To be fair, it's in beta and it's open source; so if anyone thinks it
needs something they can always volunteer. :)
>> > P.S. Would it be possible to have something like fold-into-vec in clojure.reducers?
>>
>> Don't forget fold-into-map and fold-into-map-with, but both of those
>> will likely require a better merge/merge-with function for maps. :(
>
> Oh, fold-into-map and fold-into-map-with would be wonderful and I tried to
> implement the former along the lines of fold-into-vec, but the performance was
> abysmal. I am now using fold-into-vec + r/map with zipmap which is better, but
> I wouldn't consider that optimal.
The bottleneck with fold-into-map is that merge just doesn't scale up
well and you end up doing a significant amount of merging.
Currently a merge operation takes elements one at a time from one map,
and adds them one at a time to another.
This is incredibly wasteful for large maps as you already have two
"pre-sorted" tries, and can pair each branch together recursively. If
each branch node stored the number of child nodes, then you can assign
different threads to work on different branches as well. This would be
perfect for reducers, but from a quick look it didn't appear that any
of the key internals were exposed to be taken advantage of.

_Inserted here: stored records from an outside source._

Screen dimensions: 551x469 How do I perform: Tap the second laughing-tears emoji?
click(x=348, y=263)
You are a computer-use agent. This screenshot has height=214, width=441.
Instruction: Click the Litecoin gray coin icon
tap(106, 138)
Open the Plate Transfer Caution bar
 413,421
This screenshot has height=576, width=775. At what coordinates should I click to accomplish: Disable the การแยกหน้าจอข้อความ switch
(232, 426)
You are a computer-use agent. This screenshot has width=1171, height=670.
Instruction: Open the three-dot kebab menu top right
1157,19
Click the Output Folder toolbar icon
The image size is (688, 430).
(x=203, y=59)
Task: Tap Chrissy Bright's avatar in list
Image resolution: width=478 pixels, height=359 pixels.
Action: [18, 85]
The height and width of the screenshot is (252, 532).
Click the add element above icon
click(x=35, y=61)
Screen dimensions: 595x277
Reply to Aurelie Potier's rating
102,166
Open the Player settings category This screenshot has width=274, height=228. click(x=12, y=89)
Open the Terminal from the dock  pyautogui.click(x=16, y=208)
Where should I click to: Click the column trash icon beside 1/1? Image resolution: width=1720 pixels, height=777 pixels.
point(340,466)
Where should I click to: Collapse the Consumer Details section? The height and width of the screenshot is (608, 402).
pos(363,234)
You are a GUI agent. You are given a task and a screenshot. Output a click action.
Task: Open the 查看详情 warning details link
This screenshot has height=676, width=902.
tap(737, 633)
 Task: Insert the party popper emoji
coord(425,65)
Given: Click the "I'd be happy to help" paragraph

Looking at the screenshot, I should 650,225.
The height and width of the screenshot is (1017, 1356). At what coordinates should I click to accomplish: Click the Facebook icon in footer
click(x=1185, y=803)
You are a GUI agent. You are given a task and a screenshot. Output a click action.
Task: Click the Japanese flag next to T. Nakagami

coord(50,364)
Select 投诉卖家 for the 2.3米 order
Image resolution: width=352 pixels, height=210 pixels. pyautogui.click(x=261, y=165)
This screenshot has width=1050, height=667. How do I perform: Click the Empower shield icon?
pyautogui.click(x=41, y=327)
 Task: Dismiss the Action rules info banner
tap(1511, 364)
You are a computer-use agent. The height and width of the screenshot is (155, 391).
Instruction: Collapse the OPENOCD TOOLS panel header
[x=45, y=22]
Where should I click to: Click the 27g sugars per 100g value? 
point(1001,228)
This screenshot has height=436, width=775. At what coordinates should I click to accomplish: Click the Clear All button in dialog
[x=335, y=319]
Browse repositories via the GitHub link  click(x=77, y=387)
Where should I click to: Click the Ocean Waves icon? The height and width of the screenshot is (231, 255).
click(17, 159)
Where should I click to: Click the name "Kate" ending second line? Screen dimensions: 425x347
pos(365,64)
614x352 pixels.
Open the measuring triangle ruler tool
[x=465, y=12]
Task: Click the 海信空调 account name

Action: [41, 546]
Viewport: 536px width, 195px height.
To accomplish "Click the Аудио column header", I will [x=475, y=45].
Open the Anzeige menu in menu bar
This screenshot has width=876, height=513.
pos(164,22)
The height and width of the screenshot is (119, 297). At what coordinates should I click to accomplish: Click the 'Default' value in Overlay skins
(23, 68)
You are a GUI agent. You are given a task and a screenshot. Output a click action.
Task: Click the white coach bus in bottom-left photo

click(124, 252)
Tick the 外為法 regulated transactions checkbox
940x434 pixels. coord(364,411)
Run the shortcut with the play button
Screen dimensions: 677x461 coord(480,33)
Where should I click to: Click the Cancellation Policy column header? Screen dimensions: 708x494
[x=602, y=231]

Unfortunately I haven't discovered a way to facilitate more efficient
merging without modifying the actual Clojure core source. I guess this
is my next step.
If you're interesting in using reducers over text files, I've uploaded
a library to facilitate that here;
http://github.com/thebusby/iota
I'll be cleaning up the code with more documentation and examples at
some point in the near future, and will send out an announcement then.
In the mean time though feel free to use it.